## Questions on the material
**a)** List every person named in the article on naps and babies' language development.
**b)** According to the article on naps and babies' language development, how old were the babies the researchers studied?
**c)** From the article on naps and babies' language development, quote the passage from "In this context, one" up to and including "in fast motion.".

## Supplied passage
******************************
Nap time essential for babies' language development
Photo by Carlo Navarro on Unsplash
Every parent looks forward to nap time especially when they have a young baby.
But while nap time allows parents a brief moment to breathe, relax and possibly get in some much-needed shut eye, they are also quite beneficial to the babies themselves.
A new study from the Max Planck Institute for Human Cognitive and Brain Sciences in Leipzig, Germany, shows that naps help the brain to develop and process information picked up during the day.
The researchers were examining how babies between six and eight months old learn to realise that words are not just noise, but actually refer to objects and ideas. In order to keep the babies’ existing knowledge from tainting the experiment, they used imaginary toy-like objects—which they called “Zusers” and “Bofels”—to assess the value of a midday nap.
They found that non-nappers couldn’t tell if a newly introduced object should be called a Zuser or a Bofel. After a 30-minute nap, however, the adorable test subjects could distinguish between the right and wrong terms. And after 50 minutes, the researchers saw a brain pattern that until now has only been seen in older children and adults. Called the N400 component, it is a sign that the babies had formed a solid mental bond between word and object.
"Our results demonstrate that children hold real word meanings in their long-term memory much earlier than assumed. Although the brain structures relevant for this type of memory are not fully matured, they can already be used to a distinguishable extent", explains Angela D. Friederici, director at MPI CBS and senior author of the underlying study which has recently been published in Current Biology.
In this context, one stage of sleep could be of particular importance: The duration of the second of the four stages of sleep, in particular, seems to have an important influence on the development of lexical memory. "During this light sleep, the transition from a simple early developing form of lexical memory to an advanced later developing form evidently takes place", says study leader Manuela Friedrich. "These two types of memory which develop during sleep are comparable with those that we know from infant development. Whereas during sleep there are just minutes in between the two types, in typical development there are months." The formation of memory content in sleep clearly takes place in fast motion.
"In our study, however, the babies received such a lot of information which they normally pick up within a longer time period", Manuela Friedrich adds. "But only during sleep, when the child's brain is disconnected from the outer world, can it filter and save essential relations. Only during the interaction between awake exploration and ordering processes while sleeping can early cognitive and linguistic capabilities develop properly."
******************************
## Data listing

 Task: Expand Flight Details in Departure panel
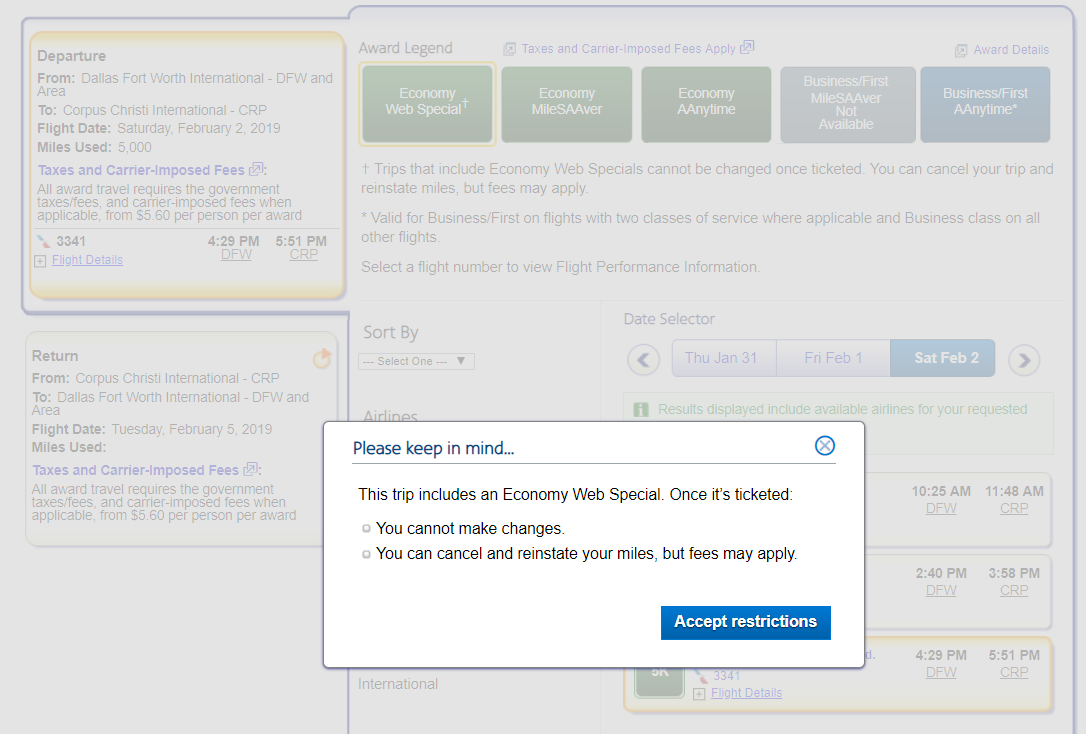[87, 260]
******************************
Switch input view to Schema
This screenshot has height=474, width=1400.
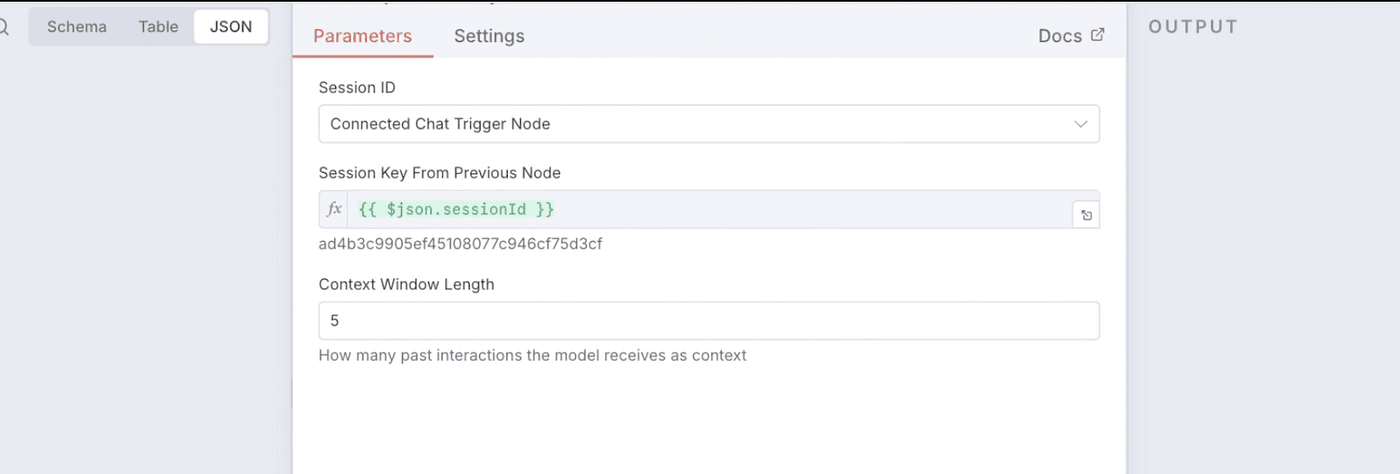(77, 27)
******************************
## Answers provided
**a)** Carlo Navarro, Angela D. Friederici, Manuela Friedrich

**b)** They were between six and eight months old.

**c)**
In this context, one stage of sleep could be of particular importance: The duration of the second of the four stages of sleep, in particular, seems to have an important influence on the development of lexical memory. "During this light sleep, the transition from a simple early developing form of lexical memory to an advanced later developing form evidently takes place", says study leader Manuela Friedrich. "These two types of memory which develop during sleep are comparable with those that we know from infant development. Whereas during sleep there are just minutes in between the two types, in typical development there are months." The formation of memory content in sleep clearly takes place in fast motion.